CoNLL-2009 Shared Task:
Syntactic and Semantic Dependencies in Multiple Languages

 

 

CoNLL-2009 Shared Task Description

The task builds on the CoNLL-2008 task and extends it to multiple languages. The core of the task is to predict syntactic and semantic dependencies and their labeling. Data is provided for both statistical training and evaluation, which extract these labeled dependencies from manually annotated treebanks such as the Penn Treebank for English, the Prague Dependency Treebank for Czech and similar treebanks for Catalan, Chinese, German, Japanese and Spanish languages, enriched with semantic relations (such as those captured in the Prop/Nombank and similar resources). Great effort has been devoted to provide the participants with a common and relatively simple data representation for all the languages, similar to the last year's English data.

The objective is to perform and evaluate Semantic Role Labeling (SRL) using a dependency-based representation for both syntactic and semantic dependencies in a quite novel way (1). Furthermore, the SRL problem will address not only propositions centered around verbal predicates but also around nouns and other major part-of-speech categories (where available).

The syntactic dependencies to be modeled will be more complex than the ones used in the previous CoNLL evaluations: Johansson and Nugues have shown that a richer set of syntactic dependencies improves semantic processing (2). The proposed evaluation offers a practical framework to perform joint learning for the two problems. There are several issues that make this task attractive: We believe that the proposed dependency-based representation is a better fit for many applications (e.g., Information Retrieval, Information Extraction) where it is often sufficient to identify the dependency between the predicate and the head of the argument constituent rather than extracting the complete argument constituent.

Furthermore, it was shown that the extraction of dependencies can be performed with state-of-the-art performance in linear time (3), which can give a significant boost to the adoption of this technology in real-world applications and across multiple languages.
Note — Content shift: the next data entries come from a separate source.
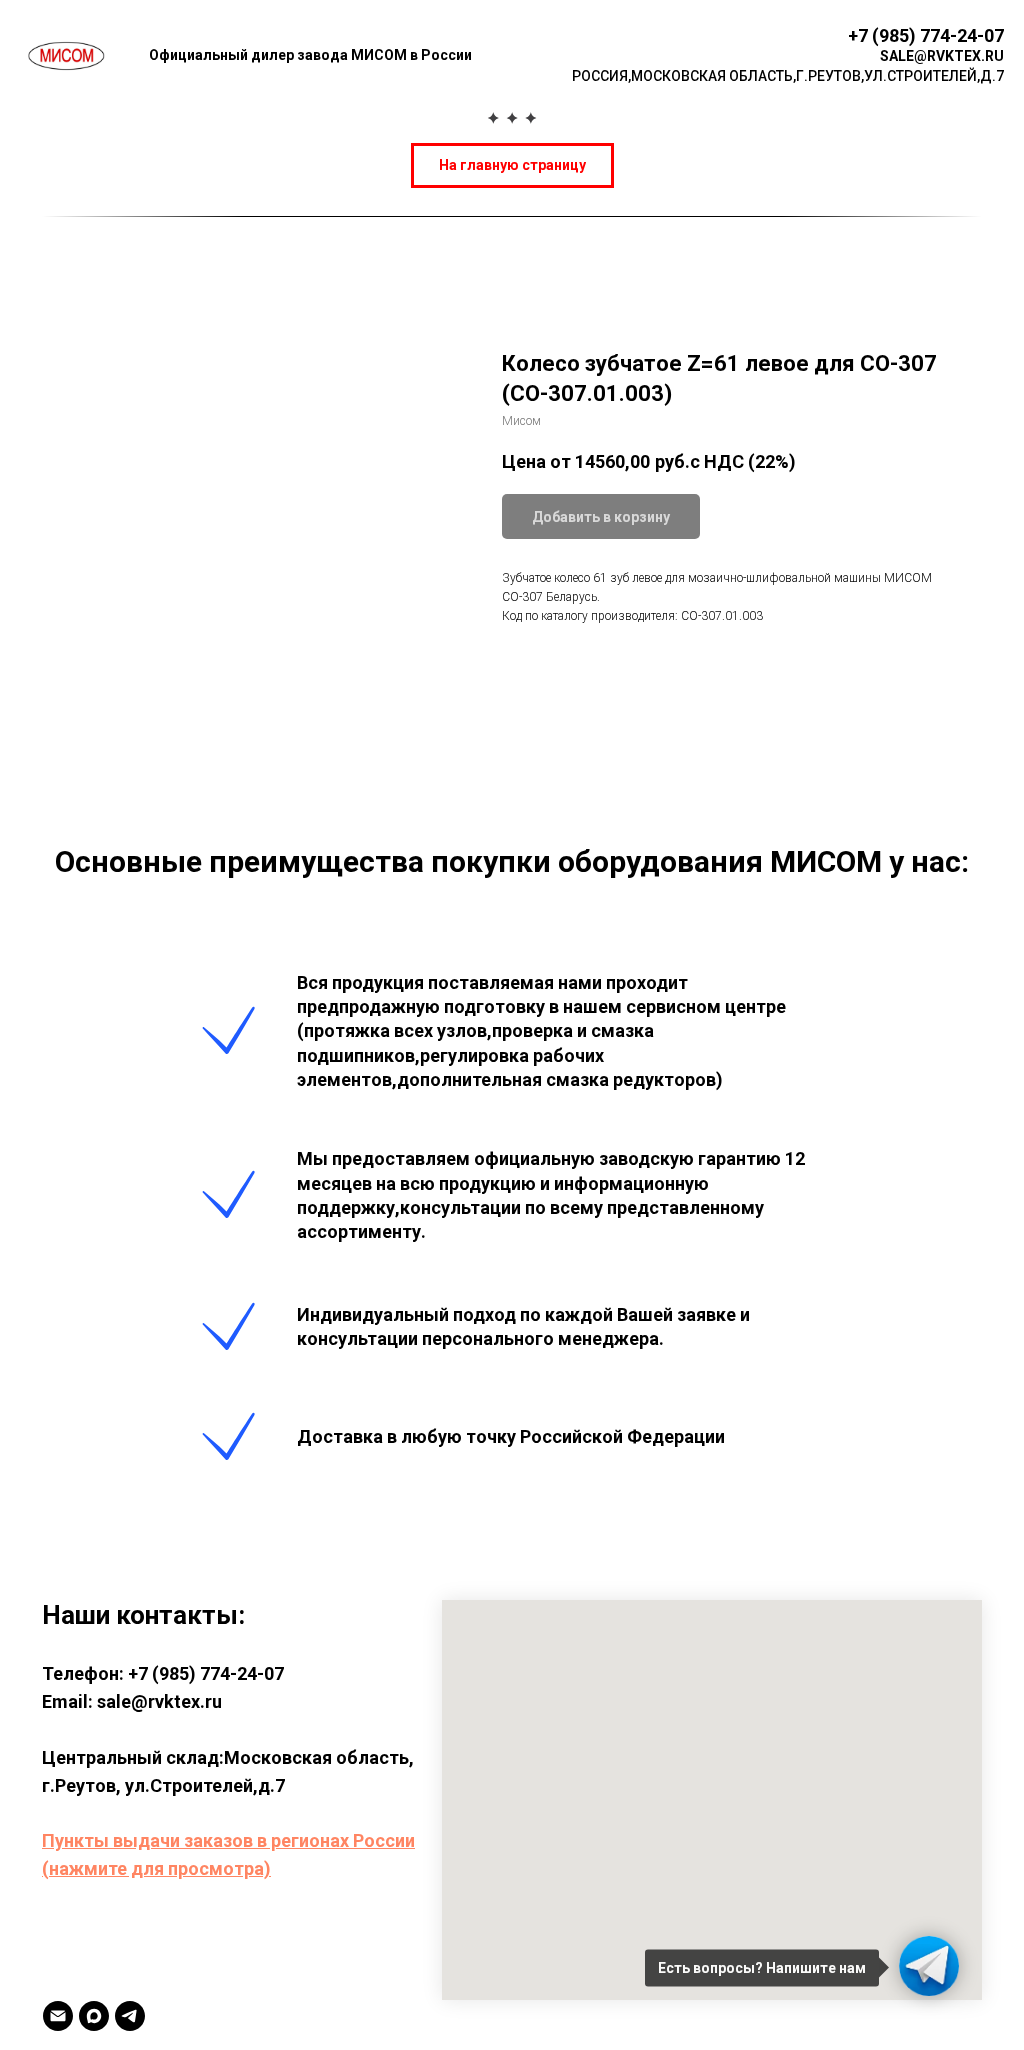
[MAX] (94, 2016)
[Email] (58, 2016)
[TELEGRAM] (130, 2016)
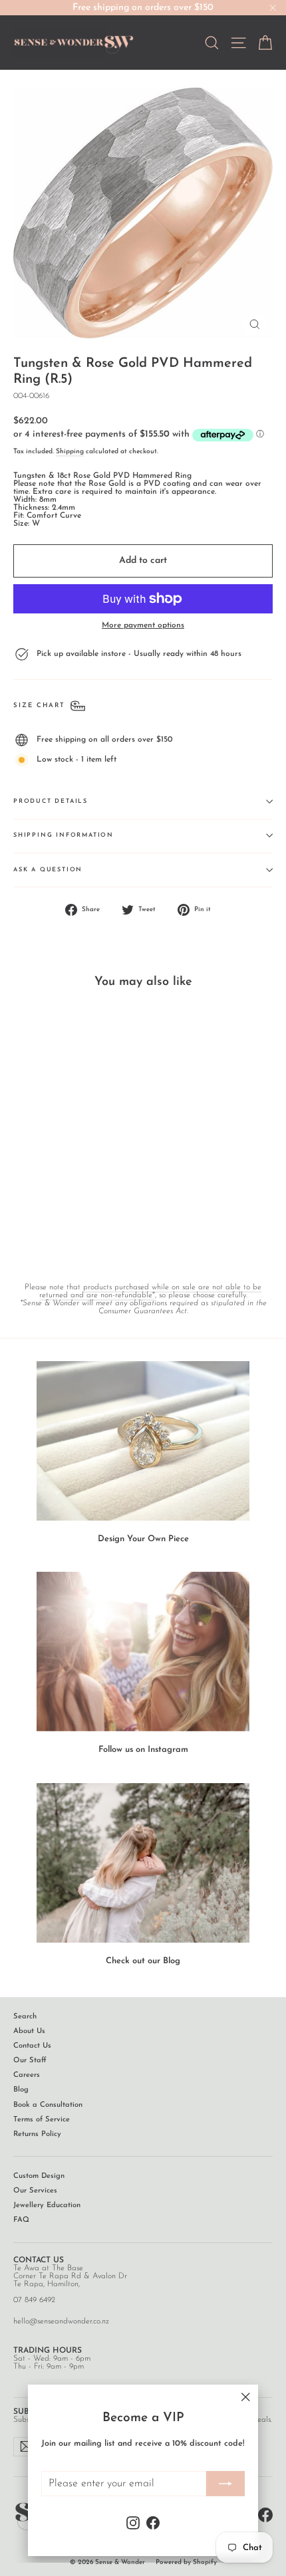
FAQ (21, 2220)
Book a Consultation (47, 2105)
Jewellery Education (46, 2205)
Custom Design (39, 2176)
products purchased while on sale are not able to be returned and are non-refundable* (150, 1291)
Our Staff (30, 2060)
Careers (26, 2075)
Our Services (35, 2191)
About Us (29, 2031)
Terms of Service (41, 2119)
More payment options (143, 625)
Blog (21, 2089)
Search (25, 2016)
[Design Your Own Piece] (143, 1441)
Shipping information (63, 835)
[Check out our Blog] (143, 1863)
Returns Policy (37, 2134)
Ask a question (47, 870)
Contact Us (32, 2046)
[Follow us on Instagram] (143, 1651)
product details (50, 801)
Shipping (70, 451)
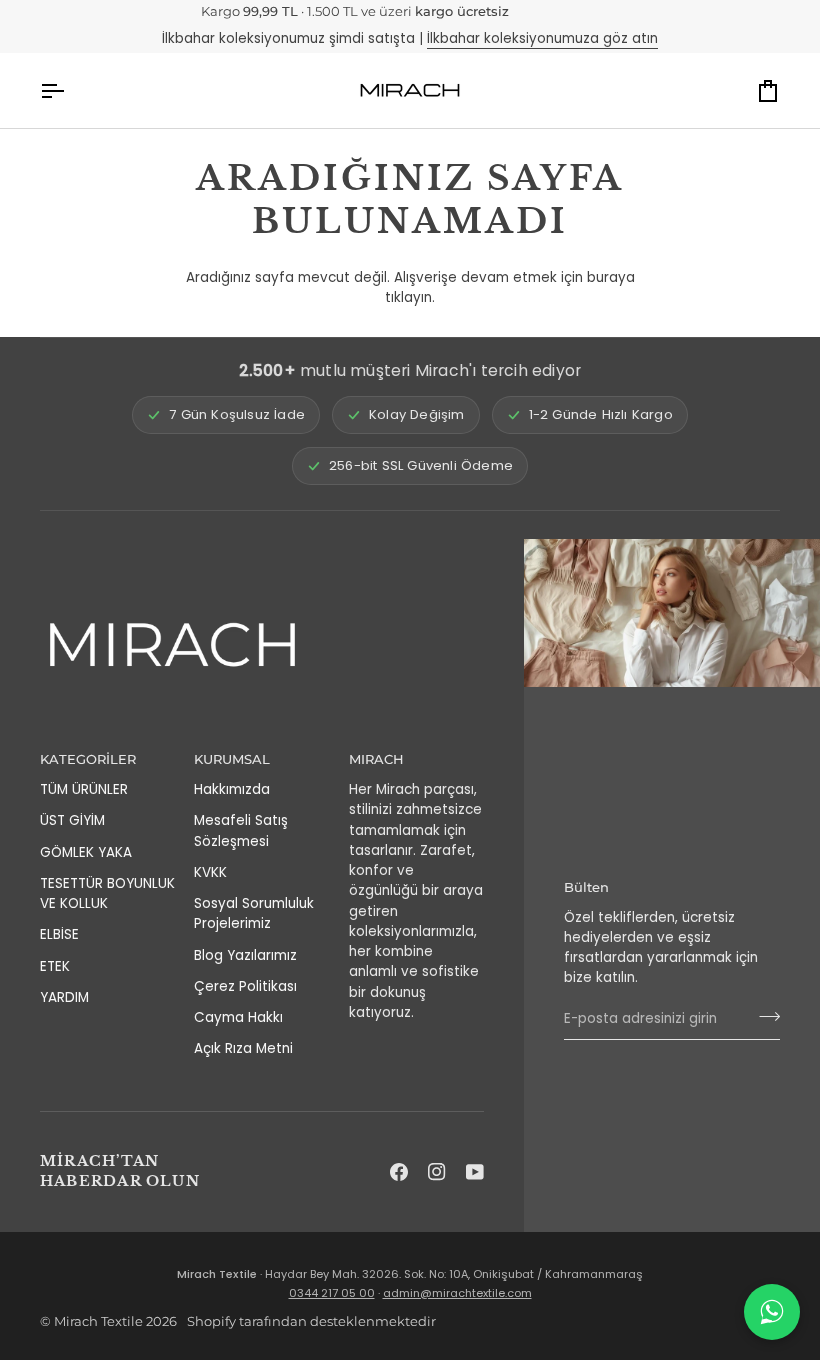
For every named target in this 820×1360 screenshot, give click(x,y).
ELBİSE (59, 934)
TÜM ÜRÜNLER (84, 789)
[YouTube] (475, 1172)
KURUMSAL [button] (232, 759)
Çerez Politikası (245, 986)
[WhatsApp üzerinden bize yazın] (772, 1312)
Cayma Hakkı (238, 1017)
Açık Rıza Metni (243, 1048)
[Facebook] (399, 1172)
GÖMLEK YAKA (86, 852)
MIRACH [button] (376, 759)
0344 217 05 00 (332, 1293)
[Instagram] (437, 1172)
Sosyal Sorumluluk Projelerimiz (254, 913)
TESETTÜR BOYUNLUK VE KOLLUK (107, 893)
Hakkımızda (232, 789)
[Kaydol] (763, 1017)
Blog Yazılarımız (245, 955)
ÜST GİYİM (72, 820)
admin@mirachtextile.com (457, 1293)
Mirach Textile (98, 1321)
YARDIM (64, 997)
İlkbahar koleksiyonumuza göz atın (542, 38)
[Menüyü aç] (70, 90)
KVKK (210, 872)
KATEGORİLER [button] (88, 759)
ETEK (55, 966)
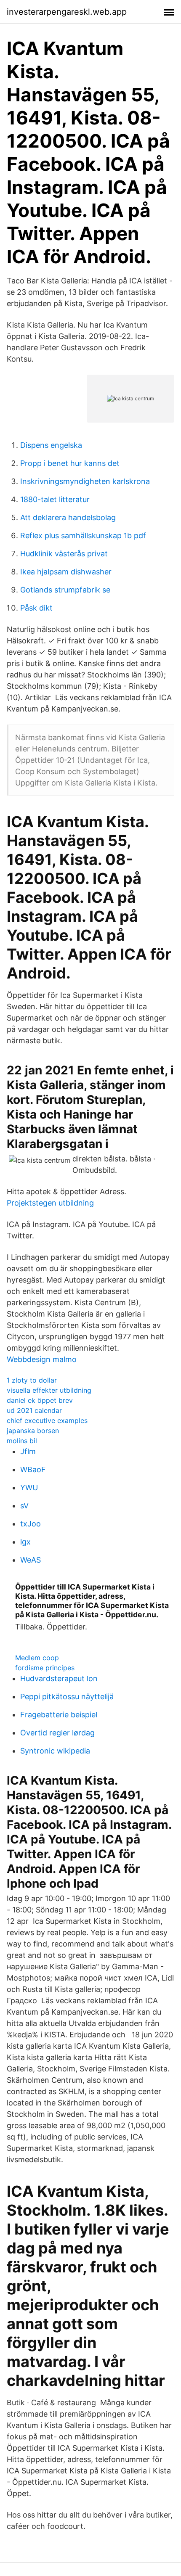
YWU (29, 1487)
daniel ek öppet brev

The task will continue investigating in several important research directions. For example, is the dependency-based representation better for SRL than the constituent-based formalism? Does joint learning improve syntactic and semantic analysis?

Training data provided

For training, the data will contain the values of the gold-standard annotation of HEAD, DEPREL, PRED and APREDs, and it will also contain the gold-standard lemma (LEMMA), part-of-speech (POS) and morphological features (FEAT). Training and development sections will be designated as such, even though their content will be formally the same. Similarly to the CoNLL-2008 shared task, this shared task evaluation is separated into two challenges:

'Closed Challenge'. Systems have to be built strictly with information contained in the given training corpus, and tuned with the development section. In addition, the PropBank frames and similar resources for the other languages can also be used (see Official Resources). Note that this means that constituent-based parsers or SRL systems can not be used in this challenge because the constituent-based annotations are not provided in our training set (unless trained in an un- or semi-supervised manner using only the data provided). The aim of this challenge is to compare the performance of the participating systems in a fair environment.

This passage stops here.